Hierzu gibt es – je nach Blickwinkel – sehr unterschiedliche Bewertungen. Und das ist auch verständlich, wenn man die Breite der deutsch-türkischen Interaktionen in Politik, Wirtschaft, Kultur und Gesellschaft  in Rechnung stellt. Zu unterschiedlich sind die Interessenlagen, um hier ein einheitliches Reaktionsmuster zu unterstellen. Es gibt die, die sozusagen täglich darauf hoffen, dass die „deutsch-türkische Eiszeit“ in beiderseitigem Interesse zu einem raschen Ende kommen möge, damit eine über Jahrzehnte überaus erfolg- und beiderseits ertragreiche Kooperation fortgesetzt werden kann. Aber es gibt auch jene, die – ganz nüchtern – auf absehbare Zeit keine Verbesserung der Lage erwarten, weil sie davon ausgehen, dass das „System Erdogan“ ganz wesentlich von der politischen Polarisierung lebt und daher letztlich kein Interesse an ruhigen Fahrwassern hat.

Ob die Signale aus Berlin in Ankara verstanden worden sind? Die anhängigen, durchweg komplett fragwürdigen und rechtsstaatsfernen Gerichtsverfahren gegen deutsche Staatsbürger in der Türkei werden zeigen, ob man die „Zeichen an der Wand“ richtig deutet. Hierzu wird es auch einer klaren Positionierung der neuen Bundesregierung bedürfen, die der deutschen und der türkischen Öffentlichkeit unmissverständlich klar machen muss, dass sich die deutsche Kritik nicht gegen „die Türkei“, sondern gegen „das System Erdogan“ und dessen Kurs des Autoritarismus richtet.

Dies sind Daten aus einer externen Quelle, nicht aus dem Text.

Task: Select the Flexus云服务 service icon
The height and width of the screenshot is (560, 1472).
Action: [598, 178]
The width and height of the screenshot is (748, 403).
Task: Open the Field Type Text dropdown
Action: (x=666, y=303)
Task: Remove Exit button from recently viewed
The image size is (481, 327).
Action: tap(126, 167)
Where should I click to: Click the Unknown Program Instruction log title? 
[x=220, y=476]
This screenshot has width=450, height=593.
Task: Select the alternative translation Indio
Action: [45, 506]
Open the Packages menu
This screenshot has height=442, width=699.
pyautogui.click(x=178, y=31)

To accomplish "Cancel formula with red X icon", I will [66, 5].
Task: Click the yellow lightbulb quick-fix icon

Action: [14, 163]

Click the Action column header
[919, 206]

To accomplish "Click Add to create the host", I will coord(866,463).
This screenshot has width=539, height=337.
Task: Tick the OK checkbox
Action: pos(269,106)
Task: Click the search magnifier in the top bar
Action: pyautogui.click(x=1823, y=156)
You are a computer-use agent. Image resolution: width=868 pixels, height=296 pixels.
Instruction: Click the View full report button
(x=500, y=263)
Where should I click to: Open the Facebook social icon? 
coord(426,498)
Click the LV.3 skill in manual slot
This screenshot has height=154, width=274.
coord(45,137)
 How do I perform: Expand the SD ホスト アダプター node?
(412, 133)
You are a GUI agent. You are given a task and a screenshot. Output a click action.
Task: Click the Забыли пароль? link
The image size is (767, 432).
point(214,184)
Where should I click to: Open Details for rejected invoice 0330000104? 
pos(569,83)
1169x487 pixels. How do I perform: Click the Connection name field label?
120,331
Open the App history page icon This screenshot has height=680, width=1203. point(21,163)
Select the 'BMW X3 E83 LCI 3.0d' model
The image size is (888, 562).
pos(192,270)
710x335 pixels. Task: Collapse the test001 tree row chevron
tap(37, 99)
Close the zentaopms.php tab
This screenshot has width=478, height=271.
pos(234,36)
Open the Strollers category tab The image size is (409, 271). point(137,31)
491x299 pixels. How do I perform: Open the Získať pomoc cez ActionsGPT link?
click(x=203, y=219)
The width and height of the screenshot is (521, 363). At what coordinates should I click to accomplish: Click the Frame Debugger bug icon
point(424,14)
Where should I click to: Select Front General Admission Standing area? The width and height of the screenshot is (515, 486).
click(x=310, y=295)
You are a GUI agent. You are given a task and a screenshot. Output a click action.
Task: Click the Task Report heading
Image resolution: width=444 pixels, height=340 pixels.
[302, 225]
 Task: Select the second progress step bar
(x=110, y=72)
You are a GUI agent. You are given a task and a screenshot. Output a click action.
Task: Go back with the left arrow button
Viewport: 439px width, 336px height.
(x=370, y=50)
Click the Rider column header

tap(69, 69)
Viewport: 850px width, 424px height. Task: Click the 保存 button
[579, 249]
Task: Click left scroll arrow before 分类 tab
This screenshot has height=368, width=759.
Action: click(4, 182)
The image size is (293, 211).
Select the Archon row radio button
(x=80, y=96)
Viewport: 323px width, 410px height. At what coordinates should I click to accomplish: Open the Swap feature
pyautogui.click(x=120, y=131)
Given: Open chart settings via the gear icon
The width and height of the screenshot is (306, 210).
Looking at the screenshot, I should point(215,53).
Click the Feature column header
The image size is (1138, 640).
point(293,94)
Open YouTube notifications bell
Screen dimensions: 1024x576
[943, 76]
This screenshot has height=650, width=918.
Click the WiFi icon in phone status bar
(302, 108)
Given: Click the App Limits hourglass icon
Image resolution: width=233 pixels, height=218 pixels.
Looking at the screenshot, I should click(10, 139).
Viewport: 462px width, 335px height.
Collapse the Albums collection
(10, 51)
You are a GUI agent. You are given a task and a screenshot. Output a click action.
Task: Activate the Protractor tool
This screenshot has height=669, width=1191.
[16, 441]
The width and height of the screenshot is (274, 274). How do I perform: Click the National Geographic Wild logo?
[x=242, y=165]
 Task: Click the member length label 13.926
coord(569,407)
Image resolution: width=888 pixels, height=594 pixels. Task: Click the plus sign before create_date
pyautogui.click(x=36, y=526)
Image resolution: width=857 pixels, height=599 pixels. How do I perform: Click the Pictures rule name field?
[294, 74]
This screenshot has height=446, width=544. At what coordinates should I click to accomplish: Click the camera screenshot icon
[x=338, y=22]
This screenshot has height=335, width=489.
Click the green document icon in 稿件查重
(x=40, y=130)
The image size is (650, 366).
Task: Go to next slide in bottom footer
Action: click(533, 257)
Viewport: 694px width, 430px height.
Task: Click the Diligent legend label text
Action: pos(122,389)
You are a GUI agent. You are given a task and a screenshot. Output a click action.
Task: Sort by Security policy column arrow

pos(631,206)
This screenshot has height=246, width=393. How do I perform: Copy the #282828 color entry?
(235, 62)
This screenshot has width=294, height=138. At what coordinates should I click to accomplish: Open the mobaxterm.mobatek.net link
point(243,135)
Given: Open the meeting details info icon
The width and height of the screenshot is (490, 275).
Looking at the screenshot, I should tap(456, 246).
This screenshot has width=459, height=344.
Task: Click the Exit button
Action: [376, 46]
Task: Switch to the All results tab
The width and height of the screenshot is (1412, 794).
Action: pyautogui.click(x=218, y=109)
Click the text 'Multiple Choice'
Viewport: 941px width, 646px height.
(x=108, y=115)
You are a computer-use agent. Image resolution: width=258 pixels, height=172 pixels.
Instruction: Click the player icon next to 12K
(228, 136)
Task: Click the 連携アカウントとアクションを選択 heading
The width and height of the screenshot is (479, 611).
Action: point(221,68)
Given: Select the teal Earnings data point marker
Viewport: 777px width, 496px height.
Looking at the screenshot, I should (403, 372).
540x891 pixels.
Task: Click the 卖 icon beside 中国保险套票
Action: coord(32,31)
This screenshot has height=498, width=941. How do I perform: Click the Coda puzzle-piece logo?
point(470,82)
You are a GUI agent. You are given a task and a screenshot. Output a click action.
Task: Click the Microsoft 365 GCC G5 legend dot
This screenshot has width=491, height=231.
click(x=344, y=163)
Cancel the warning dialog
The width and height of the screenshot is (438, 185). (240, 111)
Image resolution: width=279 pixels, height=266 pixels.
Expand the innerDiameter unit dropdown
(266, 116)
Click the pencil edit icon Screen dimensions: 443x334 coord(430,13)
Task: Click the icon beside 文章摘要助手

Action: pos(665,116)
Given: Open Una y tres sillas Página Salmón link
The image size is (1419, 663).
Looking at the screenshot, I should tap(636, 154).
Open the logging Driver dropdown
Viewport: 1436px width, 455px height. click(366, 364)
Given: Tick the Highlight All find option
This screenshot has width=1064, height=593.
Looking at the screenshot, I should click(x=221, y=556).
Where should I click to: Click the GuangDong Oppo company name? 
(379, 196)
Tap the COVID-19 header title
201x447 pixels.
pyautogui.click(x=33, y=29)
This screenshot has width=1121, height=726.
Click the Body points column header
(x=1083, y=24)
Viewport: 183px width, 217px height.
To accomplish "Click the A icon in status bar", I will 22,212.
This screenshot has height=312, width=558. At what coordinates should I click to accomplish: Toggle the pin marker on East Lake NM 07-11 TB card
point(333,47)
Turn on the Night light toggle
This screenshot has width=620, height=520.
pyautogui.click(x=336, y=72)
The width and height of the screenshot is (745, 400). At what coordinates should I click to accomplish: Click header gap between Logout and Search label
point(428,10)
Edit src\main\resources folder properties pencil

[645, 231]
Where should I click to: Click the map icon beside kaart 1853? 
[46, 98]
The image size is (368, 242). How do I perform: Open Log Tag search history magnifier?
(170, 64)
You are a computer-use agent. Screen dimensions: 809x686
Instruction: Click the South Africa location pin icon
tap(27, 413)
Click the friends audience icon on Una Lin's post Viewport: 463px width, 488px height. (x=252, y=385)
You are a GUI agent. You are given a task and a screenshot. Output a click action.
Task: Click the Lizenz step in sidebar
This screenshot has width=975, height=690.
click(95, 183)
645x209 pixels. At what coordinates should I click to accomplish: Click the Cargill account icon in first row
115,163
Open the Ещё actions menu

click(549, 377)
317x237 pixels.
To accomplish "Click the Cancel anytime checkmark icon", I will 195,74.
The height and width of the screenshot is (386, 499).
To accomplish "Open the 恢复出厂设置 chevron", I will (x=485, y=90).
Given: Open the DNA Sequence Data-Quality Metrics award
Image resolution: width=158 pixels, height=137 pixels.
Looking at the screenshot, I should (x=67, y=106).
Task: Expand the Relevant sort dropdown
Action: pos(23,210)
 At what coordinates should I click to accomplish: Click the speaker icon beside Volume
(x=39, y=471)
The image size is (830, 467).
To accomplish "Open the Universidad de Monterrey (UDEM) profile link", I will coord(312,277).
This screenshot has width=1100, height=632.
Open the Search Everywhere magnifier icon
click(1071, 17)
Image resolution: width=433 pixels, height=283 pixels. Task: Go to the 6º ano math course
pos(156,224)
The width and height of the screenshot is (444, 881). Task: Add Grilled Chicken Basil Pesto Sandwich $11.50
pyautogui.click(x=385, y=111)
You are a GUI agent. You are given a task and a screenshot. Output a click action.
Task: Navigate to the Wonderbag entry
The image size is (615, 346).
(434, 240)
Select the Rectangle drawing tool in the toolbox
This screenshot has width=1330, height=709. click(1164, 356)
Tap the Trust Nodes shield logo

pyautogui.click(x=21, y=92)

Wenn Deutschland vom NATO-Partner Türkei  rechtsstaatliches Handeln gegenüber deutschen wie türkischen Bürgern einfordert, ist dies nicht, wie in den immer stärker nationalistisch-islamistisch argumentierenden Systemmedien der Türkei gerne behauptet, eine „Einmischung in innere Angelegenheiten“, sondern ein den Werten unserer Verfassungsordnung geschuldetes Vorgehen, das eigentlich auch vom Partner in der atlantischen Wertegemeinschaft richtig verstanden werden sollte. Deutschland braucht allerdings auch die Unterstützung der europäischen Partner, die bei der politischen Führung der Türkei nicht durch vornehme Zurückhaltung den falschen Eindruck bestärken sollten, als sei das Eintreten für Menschen- und Bürgerrechte lediglich eine „Marotte“ Deutschlands, das der selbstbewussten Türkei ihren nationalen (Wieder-)Aufstieg neidet. Hier gilt es für die deutsche Außenpolitik, viel Arbeit zu leisten – aber auch für die deutsche Innenpolitik, und zwar nicht nur in Berlin-Kreuzberg, Duisburg-Marxloh, Köln-Kalk oder in anderen deutschen Ballungszentren.